* Source document:
══════
Lucas (like Servais in That Most Important Thing: Love) can't help but throw himself into a volatile situation between the woman he loves and her husband. Once Lucas and Blanche are able to spend more time together an electric bond forms. What further ties Lucas and Blanche together are mutual traumatic childhood flashbacks. All the while, Lucas is constantly uttering word associations in an attempt to retain memory and language skills. Zulawski uses this angle of the story in fascinating and far-reaching ways. The wordplay is tragic and hilarious, sometimes blurring the lines between the two. Dutronc plays Lucas with such a sad intensity that even when amusing bits are spoken there is an undeniable mournfulness present.  Puns, time, and love are ambiguous.

Zulawski directs My Nights Are More Beautiful Than Your Days with a meditative and trance like form. There are also surreal touches to the story that are intensified by the slow, hypnotic movements during the most tender and poetic sequences. Andrzej Korzynski provides yet another marvelous soundtrack with a beautiful piano variation that becomes entwined with the events.
══════
* To be done:
A. Summarize the review in two sentences.
B. Do these statements agree with the review? Answer yes or no for each, quoting the deciding words. (i) Lucas and Blanche share traumatic memories from childhood. (ii) Zulawski provides the soundtrack. (iii) Dutronc plays Lucas in a light, carefree manner.
C. According to the review, why is Lucas constantly uttering word associations?
The lines that come next are separate material, unrelated to the review.

* Data provided:
══════
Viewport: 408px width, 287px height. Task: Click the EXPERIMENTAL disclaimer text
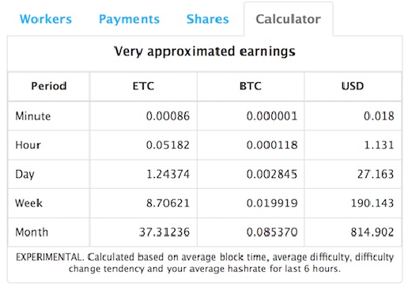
══════
* Results of the tasks:
A. Lucas, played by Dutronc with a sad intensity, forms an electric bond with Blanche that is further tied by mutual traumatic childhood flashbacks, while he constantly utters word associations to retain memory and language skills in wordplay that is both tragic and hilarious. Zulawski directs with a meditative, trance-like form and surreal touches, and Andrzej Korzynski's soundtrack includes a beautiful piano variation that becomes entwined with the events.

B.
(i) Yes: "What further ties Lucas and Blanche together are mutual traumatic childhood flashbacks."
(ii) No: "Andrzej Korzynski provides yet another marvelous soundtrack"
(iii) No: "Dutronc plays Lucas with such a sad intensity"

C. He does it in an attempt to retain memory and language skills.